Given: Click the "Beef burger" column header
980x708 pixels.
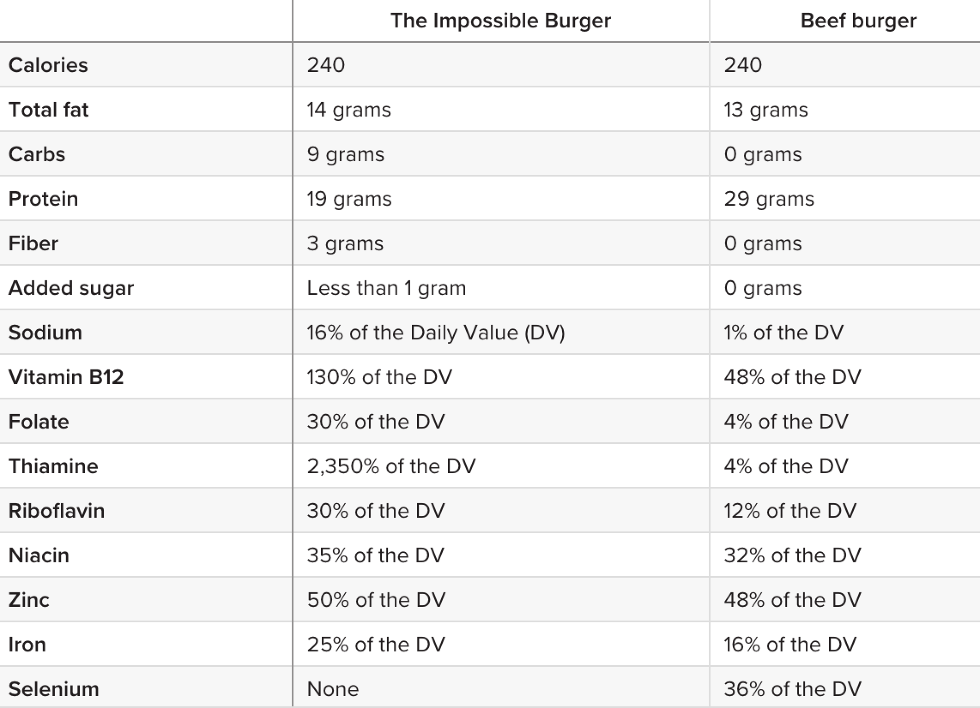Looking at the screenshot, I should coord(858,21).
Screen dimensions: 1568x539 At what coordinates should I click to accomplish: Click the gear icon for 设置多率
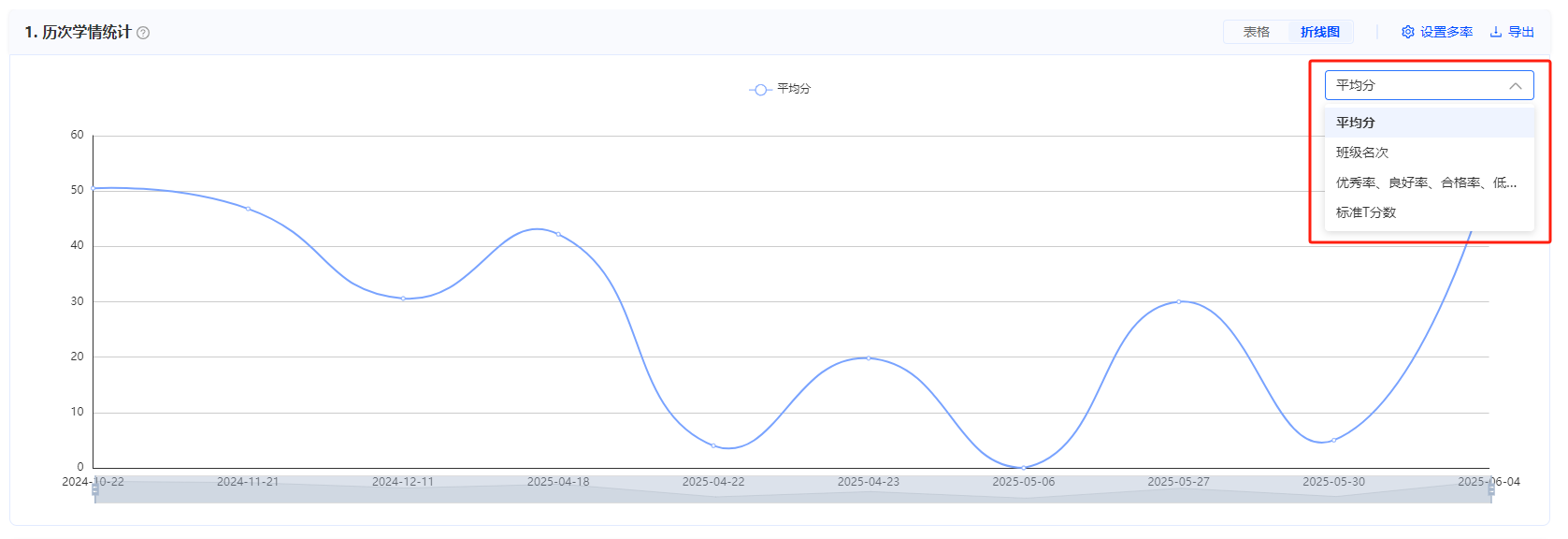1408,32
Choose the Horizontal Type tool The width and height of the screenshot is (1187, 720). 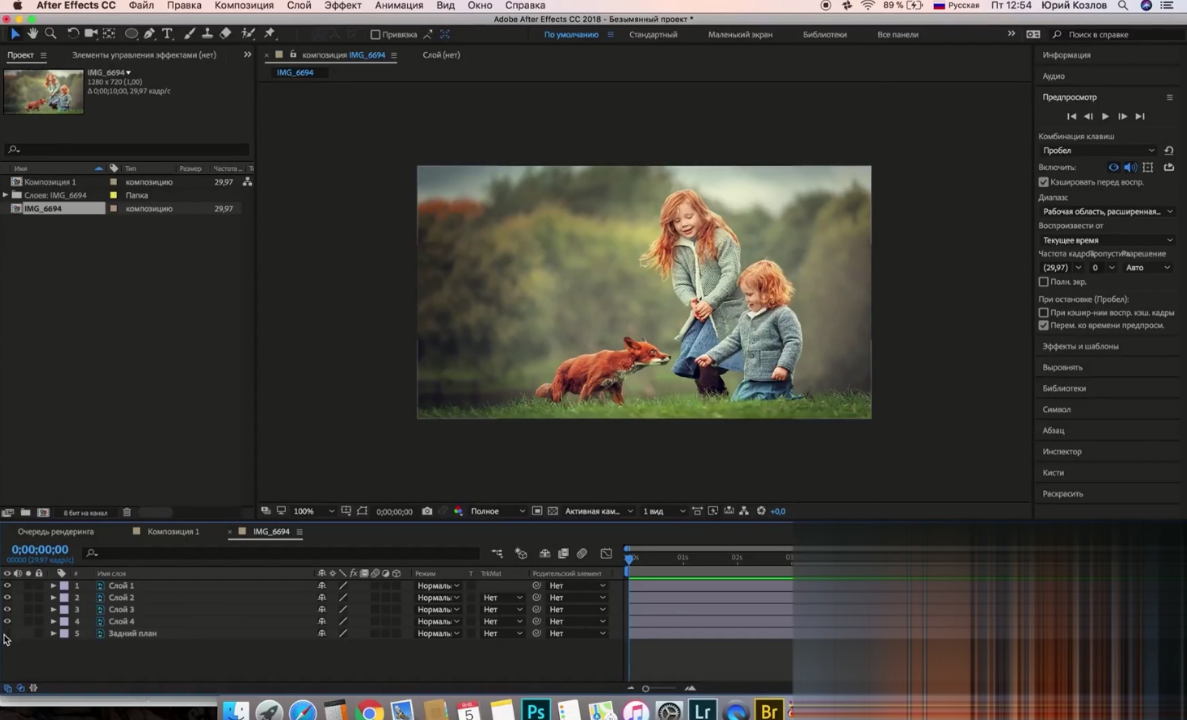click(167, 34)
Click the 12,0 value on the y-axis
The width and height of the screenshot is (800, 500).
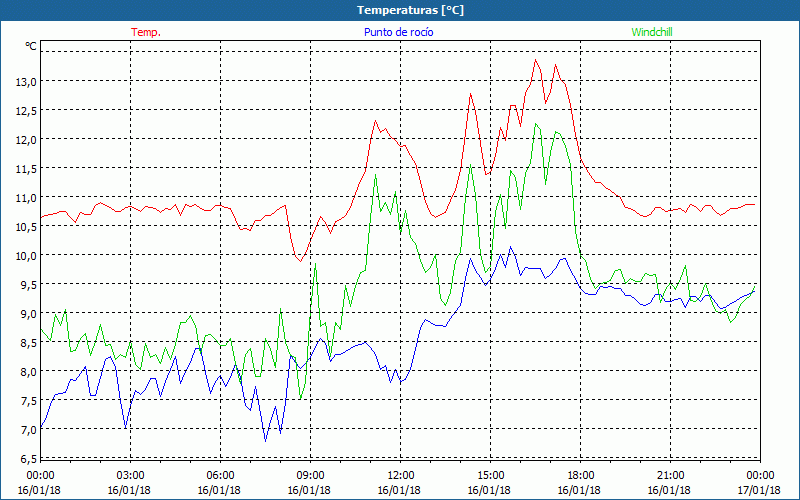point(26,139)
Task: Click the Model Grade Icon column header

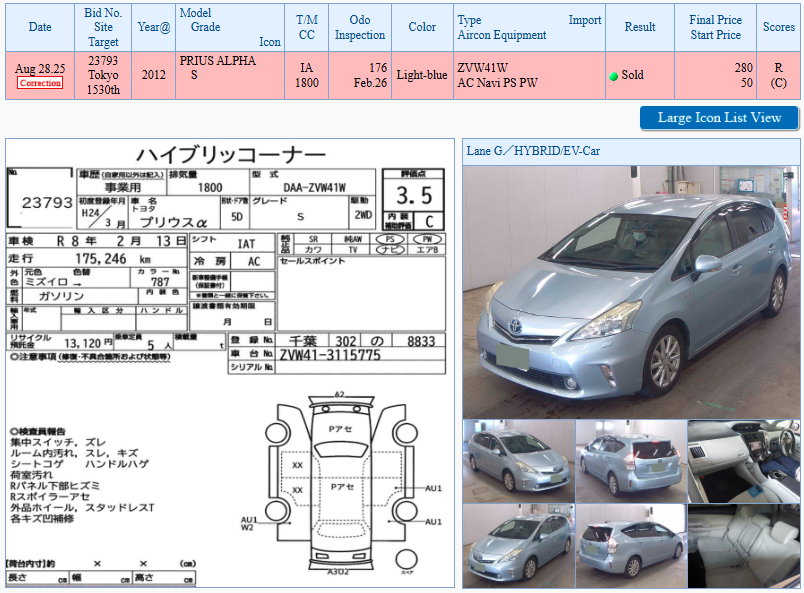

#####

## Work required
Retype precisely, and only, the lines from the one holding "Click the 12,0 value on the y-axis" through the final line of the data above, with the pictures omitted.

## Answer for this exercise
Click the 12,0 value on the y-axis
The width and height of the screenshot is (800, 500).
point(26,139)
Task: Click the Model Grade Icon column header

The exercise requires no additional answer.